FIG. 1 is a flowchart of the audio synchronization playing method
according to an embodiment of the present invention. As shown in
FIG. 1, the audio synchronization playing method of this embodiment
is configured to implement synchronous play of audio data from the
same audio source by two or more wireless speakers. For any one of
the two or more wireless speakers, the audio synchronization
playing method of the embodiment includes the following steps:
Step S101, receiving the first audio data packet sent by an audio
source, and determining the first time point of receiving the first
audio data packet; Step S102, processing the first audio data
packet to generate the second audio data packet, wherein the second
audio data packet includes the audio data to be broadcast with a
fixed data length; Step S103, setting a delayed play time, and
obtaining a playing time point of the second audio data packet
according to the first time point and the delayed play time; Step
S104, playing the audio data to be played in the second audio data
packet at the playing time point.
It should be understood that the audio synchronous playing method
of the embodiment of the present application is technically
improved on the basis that the existing wireless speakers are
independent subsystems respectively, so that the audio data from
the same audio source can be synchronously played with two or more
wireless speakers. That is to say, the audio synchronous playing
method of this embodiment is executed separately in each wireless
speaker, that is, when each wireless speaker receives the audio
data sent by the audio source, it uses the audio synchronous
playing method of this embodiment to perform synchronous playing of
audio without data interaction between wireless speakers.

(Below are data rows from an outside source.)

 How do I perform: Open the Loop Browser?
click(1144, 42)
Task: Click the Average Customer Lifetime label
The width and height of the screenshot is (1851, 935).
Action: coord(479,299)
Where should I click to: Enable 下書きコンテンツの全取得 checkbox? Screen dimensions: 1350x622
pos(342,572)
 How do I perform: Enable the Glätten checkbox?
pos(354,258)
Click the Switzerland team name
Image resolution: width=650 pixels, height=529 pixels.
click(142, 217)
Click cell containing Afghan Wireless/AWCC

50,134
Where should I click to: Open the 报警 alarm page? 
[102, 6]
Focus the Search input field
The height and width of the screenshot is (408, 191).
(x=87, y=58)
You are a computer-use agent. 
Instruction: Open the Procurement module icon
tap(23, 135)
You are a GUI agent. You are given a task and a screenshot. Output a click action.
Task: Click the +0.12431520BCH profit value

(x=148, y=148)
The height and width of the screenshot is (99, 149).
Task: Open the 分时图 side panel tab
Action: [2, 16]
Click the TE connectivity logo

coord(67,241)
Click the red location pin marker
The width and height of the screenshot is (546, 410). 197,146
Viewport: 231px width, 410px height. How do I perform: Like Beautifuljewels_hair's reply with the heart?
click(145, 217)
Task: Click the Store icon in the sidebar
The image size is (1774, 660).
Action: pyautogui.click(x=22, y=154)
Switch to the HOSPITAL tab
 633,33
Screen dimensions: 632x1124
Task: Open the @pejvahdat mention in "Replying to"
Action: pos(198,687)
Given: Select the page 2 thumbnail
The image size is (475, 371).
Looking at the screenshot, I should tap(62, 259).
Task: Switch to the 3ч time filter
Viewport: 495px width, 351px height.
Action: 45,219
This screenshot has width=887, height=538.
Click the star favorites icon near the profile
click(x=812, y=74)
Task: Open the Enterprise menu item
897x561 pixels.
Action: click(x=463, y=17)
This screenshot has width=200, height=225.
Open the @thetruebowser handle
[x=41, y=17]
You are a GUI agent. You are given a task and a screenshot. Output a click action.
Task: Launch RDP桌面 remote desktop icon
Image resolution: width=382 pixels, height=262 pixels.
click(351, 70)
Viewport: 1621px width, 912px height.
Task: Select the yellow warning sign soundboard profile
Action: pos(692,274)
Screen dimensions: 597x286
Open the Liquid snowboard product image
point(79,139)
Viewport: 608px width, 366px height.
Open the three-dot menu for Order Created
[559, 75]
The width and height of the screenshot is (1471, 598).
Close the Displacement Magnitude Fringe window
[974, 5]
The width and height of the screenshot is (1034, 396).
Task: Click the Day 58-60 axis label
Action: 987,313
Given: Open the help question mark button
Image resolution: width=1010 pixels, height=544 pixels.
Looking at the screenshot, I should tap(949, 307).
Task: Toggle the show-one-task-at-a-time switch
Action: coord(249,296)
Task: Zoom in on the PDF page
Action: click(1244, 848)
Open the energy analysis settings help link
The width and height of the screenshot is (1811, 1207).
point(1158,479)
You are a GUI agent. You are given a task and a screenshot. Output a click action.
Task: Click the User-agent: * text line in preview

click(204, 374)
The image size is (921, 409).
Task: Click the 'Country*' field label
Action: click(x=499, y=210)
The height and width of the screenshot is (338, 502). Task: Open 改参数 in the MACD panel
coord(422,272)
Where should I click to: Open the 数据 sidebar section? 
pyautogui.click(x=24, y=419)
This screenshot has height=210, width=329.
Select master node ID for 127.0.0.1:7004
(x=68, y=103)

Specifically, in Step S101, the first audio data packet sent by the
audio source is received for any one of the two or more wireless
speakers, and the manner in which each wireless speaker receives
the audio data packet from the audio source is related to the
connection manner with the audio source.
As shown in FIG. 2, this is a system block diagram of the
connection of audio and at least two wireless speakers in an
embodiment of the present application. In this embodiment, the
wireless speaker 21, the wireless speaker 22 . . . the wireless
speaker 2N all establish wireless connections with the audio source
2 respectively, and the audio source 2 sends audio data packets to
the wireless speaker 21, the wireless speaker 22 . . . the wireless
speaker 2N respectively.
FIG. 3 is a system block diagram of a specific embodiment based on
the embodiment shown in FIG. 2. In this specific embodiment, the
audio source is a smart device 3, and the wireless speaker is two
Bluetooth headsets, namely the left Bluetooth headset 31 and the
right Bluetooth headset 32. In this embodiment, the left Bluetooth
headset 31 and the right Bluetooth headset 32 respectively
establish wireless connection with the smart device 3, and the
wireless connection mode may be Bluetooth connection or WiFi
connection. When transmitting audio data, the smart device 3 first
preprocesses the audio data, i.e. encodes the audio signal and then
separates the left channel audio data 11 and the right channel
audio data 12, and then sends the left channel audio data 11 and
the right channel audio data 12 to the left Bluetooth headset 31
and the right Bluetooth headset 32 respectively.
As shown in FIG. 4, this is a block diagram of the system in which
an audio source is connected to a master and a slave Bluetooth
headset in another embodiment of the present application; the
wireless speaker includes two wireless Bluetooth headsets, namely,
a main Bluetooth headset 41 and a subordinate Bluetooth headset 42.
The main Bluetooth headset 41 establishes the first wireless
connection with the audio source 4 and receives audio data packets
transmitted by the audio source 4, the main Bluetooth headset 41
establishes the second wireless connection with the subordinate
Bluetooth headset 42 and transmits the address of the audio source
4 and encryption parameters of the first wireless connection to the
subordinate Bluetooth headset 42 so that the subordinate Bluetooth
headset 42 intercepts and receives audio data packets transmitted
by the audio source 4. In this embodiment, the audio source 4
transmits audio data to the main Bluetooth headset 41 through the
first wireless connection, the subordinate Bluetooth headset 42
receives the relevant parameters of the first wireless connection
sent by the main Bluetooth headset 41 and can "disguise as" the
main Bluetooth headset 41 to communicate with the audio source 4.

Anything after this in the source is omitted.